(Extract provided):
☆ ☆ ☆

New pricing strategy: The executives also updated shareholders on the company's experiments with tiered pricing. Last spring, Netflix started to sell a $11.99 plan that allowed up to four family members to stream at the same time. More recently it started to test a $6.99 single-stream plan for new customers.

Related: Verizon bets on the future of television

Hastings said on a Wednesday afternoon conference call that Netflix is "probing around the edges" about the best pricing structure for the streaming service.

"We're trying to figure out some models of good-better-best price tiering that make sense and provide some flexibility for our customers, at least for our new customers," Hastings said.

He and Wells emphasized in their shareholders letter that they're not in any hurry to raise prices or make other changes. They added that if the company does change the pricing structure, existing members would get "generous grandfathering of their existing plans and prices."

That means the company appears to have learned from its Qwikster disaster, when it separated the DVD-by-mail and streaming services, in effect hiking prices dramatically for many customers. But the grandfathering strategy also means any future price hikes would result in "no material near-term revenue increase," the company said.

☆ ☆ ☆

(Entries shown):
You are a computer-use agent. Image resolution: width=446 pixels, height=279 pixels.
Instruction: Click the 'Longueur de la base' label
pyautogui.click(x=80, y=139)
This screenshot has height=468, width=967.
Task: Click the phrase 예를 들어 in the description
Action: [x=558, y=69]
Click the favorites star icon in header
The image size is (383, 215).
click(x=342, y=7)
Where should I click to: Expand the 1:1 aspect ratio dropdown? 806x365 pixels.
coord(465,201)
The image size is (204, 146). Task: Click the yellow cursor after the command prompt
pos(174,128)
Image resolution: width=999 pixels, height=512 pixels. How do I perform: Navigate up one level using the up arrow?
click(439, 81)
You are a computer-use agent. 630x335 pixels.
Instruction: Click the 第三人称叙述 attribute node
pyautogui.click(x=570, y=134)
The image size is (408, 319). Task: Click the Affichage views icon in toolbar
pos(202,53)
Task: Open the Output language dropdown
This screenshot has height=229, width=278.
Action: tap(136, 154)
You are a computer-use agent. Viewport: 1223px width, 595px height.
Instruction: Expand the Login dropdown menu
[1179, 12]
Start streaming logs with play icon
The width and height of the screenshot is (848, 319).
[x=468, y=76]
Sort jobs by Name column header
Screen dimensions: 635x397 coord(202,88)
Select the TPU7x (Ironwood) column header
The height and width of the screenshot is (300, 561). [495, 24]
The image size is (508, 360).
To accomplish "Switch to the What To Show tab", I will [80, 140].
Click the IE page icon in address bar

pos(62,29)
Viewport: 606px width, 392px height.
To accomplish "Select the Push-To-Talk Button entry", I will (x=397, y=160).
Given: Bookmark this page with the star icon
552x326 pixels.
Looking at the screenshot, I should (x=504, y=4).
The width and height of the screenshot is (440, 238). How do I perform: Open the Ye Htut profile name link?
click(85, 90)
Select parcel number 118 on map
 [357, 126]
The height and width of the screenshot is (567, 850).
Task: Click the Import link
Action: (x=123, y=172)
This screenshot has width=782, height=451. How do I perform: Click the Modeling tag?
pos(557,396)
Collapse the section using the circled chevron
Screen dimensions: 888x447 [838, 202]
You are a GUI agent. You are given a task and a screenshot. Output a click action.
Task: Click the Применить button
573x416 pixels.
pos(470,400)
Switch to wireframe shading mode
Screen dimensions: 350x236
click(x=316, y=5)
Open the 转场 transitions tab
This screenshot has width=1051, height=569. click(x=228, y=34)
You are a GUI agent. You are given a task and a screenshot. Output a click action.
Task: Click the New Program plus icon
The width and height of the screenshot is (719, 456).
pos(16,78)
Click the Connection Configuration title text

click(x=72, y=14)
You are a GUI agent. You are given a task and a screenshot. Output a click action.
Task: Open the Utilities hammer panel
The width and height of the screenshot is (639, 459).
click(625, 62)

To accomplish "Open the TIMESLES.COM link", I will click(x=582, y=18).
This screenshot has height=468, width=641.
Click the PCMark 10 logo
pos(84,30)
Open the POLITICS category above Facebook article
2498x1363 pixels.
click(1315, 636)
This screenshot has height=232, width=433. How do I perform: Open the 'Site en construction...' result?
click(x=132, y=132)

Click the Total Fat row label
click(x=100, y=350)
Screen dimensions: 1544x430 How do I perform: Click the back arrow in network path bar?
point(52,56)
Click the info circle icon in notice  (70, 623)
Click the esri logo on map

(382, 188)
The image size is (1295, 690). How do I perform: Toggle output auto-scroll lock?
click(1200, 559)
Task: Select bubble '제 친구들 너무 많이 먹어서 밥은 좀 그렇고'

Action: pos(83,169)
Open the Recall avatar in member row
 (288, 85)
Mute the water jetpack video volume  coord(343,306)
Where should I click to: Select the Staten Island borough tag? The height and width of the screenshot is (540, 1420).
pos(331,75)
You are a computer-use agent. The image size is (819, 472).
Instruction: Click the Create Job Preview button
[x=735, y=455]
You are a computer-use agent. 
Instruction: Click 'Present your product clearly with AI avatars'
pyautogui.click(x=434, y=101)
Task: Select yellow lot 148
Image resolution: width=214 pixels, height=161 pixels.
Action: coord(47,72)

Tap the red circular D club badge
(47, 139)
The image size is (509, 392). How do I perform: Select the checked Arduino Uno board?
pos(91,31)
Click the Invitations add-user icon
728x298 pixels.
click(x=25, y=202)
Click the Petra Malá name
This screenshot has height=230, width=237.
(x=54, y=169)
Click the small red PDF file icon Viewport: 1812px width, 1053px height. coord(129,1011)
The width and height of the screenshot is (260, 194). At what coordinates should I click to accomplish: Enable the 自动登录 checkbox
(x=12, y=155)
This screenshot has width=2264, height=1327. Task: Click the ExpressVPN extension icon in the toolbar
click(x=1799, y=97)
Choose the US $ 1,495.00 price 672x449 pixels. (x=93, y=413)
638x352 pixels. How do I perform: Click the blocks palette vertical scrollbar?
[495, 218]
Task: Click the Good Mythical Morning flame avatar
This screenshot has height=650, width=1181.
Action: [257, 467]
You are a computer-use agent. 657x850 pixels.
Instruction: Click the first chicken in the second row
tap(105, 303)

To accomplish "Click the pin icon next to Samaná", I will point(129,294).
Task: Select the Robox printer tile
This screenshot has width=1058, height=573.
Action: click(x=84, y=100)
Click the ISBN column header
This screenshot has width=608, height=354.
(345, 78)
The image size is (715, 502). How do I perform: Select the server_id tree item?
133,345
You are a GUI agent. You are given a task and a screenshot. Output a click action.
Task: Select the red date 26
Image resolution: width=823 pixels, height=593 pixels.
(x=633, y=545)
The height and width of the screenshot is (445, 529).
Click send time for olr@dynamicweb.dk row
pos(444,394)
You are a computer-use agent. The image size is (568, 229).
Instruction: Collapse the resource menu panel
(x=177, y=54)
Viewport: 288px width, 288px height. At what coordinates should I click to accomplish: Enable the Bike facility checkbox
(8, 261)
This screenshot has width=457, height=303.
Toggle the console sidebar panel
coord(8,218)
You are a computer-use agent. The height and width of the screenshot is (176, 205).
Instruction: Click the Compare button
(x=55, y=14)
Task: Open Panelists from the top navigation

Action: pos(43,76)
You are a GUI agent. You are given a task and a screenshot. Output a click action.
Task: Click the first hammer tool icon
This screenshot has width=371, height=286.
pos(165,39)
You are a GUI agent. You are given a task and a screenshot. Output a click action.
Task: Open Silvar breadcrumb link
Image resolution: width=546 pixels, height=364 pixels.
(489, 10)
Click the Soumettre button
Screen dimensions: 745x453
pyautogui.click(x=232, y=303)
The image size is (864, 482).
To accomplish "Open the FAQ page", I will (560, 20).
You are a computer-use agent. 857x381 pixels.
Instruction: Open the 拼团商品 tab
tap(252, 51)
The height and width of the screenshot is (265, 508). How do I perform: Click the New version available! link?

☆ ☆ ☆

(Objectives):
1. From the Netflix pricing passage above, extract the words starting with "Related: Verizon bets" and going on through "the streaming service.".
2. Decide whether each statement agrees with the Netflix pricing passage, answering yes or no and quoting the words that settle it. (a) Netflix began selling a $11.99 plan last spring that let up to four family members stream at once. (b) The $6.99 single-stream plan is being tested on existing customers. (c) The company expects future price hikes to bring a material near-term revenue increase.

(Solutions by task):
1.
Related: Verizon bets on the future of television

Hastings said on a Wednesday afternoon conference call that Netflix is "probing around the edges" about the best pricing structure for the streaming service.

2.
(a) Yes: "Last spring, Netflix started to sell a $11.99 plan that allowed up to four family members to stream at the same time."
(b) No: "test a $6.99 single-stream plan for new customers."
(c) No: "any future price hikes would result in "no material near-term revenue increase,""